Stored entries:
════════════════

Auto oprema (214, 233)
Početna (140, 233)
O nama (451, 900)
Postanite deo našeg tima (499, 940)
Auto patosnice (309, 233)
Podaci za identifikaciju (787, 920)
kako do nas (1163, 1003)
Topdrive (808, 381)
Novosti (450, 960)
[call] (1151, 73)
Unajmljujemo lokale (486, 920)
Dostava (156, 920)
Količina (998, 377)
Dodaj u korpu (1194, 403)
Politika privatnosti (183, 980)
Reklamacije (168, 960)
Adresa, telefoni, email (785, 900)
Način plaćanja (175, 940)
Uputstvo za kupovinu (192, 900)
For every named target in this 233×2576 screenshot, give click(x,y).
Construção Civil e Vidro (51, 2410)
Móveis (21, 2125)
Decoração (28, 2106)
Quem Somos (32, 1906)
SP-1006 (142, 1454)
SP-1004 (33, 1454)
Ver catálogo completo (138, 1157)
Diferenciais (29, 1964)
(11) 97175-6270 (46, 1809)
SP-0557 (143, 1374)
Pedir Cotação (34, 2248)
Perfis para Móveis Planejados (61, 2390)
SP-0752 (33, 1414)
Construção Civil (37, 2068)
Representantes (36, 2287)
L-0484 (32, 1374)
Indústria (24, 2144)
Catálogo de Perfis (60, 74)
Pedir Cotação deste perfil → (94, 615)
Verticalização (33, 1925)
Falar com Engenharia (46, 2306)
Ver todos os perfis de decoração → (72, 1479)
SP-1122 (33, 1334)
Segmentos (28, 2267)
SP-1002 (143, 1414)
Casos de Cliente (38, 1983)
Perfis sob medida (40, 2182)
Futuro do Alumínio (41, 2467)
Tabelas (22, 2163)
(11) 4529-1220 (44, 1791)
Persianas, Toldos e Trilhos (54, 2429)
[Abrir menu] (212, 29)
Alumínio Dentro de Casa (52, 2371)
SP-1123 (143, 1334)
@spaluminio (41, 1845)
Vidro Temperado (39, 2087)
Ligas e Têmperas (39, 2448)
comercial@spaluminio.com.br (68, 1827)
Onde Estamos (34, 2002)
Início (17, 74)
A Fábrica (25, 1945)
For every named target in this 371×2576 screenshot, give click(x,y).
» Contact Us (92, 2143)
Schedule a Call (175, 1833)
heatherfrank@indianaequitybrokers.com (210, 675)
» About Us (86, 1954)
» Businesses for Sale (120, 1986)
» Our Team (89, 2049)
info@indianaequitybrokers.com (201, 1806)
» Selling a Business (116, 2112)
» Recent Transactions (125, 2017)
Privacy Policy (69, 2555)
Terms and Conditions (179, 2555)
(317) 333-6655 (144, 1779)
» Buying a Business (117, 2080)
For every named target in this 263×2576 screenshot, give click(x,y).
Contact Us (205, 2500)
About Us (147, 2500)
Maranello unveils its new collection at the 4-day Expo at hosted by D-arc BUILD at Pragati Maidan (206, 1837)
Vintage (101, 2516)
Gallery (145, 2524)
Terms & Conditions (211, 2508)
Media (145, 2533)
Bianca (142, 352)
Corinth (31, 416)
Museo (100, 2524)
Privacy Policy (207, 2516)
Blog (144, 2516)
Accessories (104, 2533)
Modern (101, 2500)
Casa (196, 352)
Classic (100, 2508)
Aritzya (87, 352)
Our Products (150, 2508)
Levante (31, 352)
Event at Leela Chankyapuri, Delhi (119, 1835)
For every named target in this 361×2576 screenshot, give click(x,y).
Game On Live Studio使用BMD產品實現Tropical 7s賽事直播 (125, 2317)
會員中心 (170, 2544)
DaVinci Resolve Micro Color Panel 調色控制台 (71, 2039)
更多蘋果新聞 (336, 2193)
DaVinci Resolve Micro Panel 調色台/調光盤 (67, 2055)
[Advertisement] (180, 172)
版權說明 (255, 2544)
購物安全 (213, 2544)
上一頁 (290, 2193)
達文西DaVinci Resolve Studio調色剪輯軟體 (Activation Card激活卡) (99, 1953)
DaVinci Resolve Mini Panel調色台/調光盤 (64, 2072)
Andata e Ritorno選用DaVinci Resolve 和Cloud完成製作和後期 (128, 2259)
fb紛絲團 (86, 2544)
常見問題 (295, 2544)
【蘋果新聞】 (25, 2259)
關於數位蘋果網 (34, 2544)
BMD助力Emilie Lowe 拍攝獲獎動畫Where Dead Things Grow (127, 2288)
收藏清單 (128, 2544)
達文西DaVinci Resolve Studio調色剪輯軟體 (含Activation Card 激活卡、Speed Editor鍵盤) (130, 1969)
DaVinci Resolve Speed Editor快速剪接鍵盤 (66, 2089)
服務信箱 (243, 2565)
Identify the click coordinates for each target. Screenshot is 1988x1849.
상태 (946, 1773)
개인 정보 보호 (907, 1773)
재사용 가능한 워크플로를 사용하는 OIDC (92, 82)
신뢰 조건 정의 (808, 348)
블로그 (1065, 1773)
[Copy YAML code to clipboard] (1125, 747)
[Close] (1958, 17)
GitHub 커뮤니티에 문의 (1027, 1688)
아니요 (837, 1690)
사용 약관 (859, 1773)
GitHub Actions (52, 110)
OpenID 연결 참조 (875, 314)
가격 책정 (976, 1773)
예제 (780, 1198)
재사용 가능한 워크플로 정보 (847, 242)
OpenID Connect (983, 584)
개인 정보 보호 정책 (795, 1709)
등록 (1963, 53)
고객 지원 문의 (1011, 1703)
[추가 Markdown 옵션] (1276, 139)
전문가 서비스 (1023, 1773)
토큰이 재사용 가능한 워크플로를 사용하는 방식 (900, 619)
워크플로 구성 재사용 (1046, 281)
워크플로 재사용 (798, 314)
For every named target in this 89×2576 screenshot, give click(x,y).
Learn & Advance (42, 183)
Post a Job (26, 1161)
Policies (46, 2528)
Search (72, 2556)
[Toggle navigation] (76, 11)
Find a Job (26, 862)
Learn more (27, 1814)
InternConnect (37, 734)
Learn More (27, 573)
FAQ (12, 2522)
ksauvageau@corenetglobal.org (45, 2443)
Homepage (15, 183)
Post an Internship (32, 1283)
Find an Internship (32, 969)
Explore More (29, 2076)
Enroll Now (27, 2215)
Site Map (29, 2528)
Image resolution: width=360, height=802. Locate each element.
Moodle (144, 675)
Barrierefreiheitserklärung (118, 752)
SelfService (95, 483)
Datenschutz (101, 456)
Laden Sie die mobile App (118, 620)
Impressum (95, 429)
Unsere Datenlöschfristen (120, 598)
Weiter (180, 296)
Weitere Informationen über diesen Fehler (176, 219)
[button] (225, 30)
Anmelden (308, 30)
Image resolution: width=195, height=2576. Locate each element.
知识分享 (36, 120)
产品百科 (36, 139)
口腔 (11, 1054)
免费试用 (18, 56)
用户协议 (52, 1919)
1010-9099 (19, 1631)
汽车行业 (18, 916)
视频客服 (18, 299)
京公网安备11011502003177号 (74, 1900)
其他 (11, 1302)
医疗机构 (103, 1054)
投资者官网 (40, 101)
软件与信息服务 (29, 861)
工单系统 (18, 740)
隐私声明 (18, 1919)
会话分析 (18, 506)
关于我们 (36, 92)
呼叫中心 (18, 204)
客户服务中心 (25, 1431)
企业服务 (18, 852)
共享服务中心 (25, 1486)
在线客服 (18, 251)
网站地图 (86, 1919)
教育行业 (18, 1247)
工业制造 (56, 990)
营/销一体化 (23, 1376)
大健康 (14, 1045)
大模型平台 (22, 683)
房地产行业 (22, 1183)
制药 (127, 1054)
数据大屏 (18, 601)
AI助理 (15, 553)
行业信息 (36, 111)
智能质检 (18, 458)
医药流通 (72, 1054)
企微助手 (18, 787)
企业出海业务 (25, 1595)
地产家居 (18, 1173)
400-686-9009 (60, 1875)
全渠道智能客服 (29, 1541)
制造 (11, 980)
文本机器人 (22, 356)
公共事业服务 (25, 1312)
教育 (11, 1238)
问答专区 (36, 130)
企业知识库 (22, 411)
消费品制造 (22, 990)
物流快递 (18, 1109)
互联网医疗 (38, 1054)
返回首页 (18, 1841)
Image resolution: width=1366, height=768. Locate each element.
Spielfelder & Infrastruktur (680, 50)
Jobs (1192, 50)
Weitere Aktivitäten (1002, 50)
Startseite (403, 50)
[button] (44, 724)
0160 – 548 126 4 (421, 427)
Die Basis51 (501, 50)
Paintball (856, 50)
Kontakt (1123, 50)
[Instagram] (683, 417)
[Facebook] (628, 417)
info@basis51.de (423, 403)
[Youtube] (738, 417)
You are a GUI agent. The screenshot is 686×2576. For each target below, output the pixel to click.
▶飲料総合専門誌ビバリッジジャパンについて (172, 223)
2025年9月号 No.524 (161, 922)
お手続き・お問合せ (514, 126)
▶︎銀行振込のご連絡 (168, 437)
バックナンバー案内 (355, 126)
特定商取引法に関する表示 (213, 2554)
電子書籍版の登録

════════════════

## Activity:
Starting with the line with "Politika privatnosti (183, 980)" above and going on through the line with "Falar com Engenharia (46, 2306)", transcribe every line exactly, both ends included, and add nothing.

## The completed task:
Politika privatnosti (183, 980)
Reklamacije (168, 960)
Adresa, telefoni, email (785, 900)
Način plaćanja (175, 940)
Uputstvo za kupovinu (192, 900)
For every named target in this 233×2576 screenshot, give click(x,y).
Construção Civil e Vidro (51, 2410)
Móveis (21, 2125)
Decoração (28, 2106)
Quem Somos (32, 1906)
SP-1006 (142, 1454)
SP-1004 (33, 1454)
Ver catálogo completo (138, 1157)
Diferenciais (29, 1964)
(11) 97175-6270 (46, 1809)
SP-0557 (143, 1374)
Pedir Cotação (34, 2248)
Perfis para Móveis Planejados (61, 2390)
SP-0752 (33, 1414)
Construção Civil (37, 2068)
Representantes (36, 2287)
L-0484 (32, 1374)
Indústria (24, 2144)
Catálogo de Perfis (60, 74)
Pedir Cotação deste perfil → (94, 615)
Verticalização (33, 1925)
Falar com Engenharia (46, 2306)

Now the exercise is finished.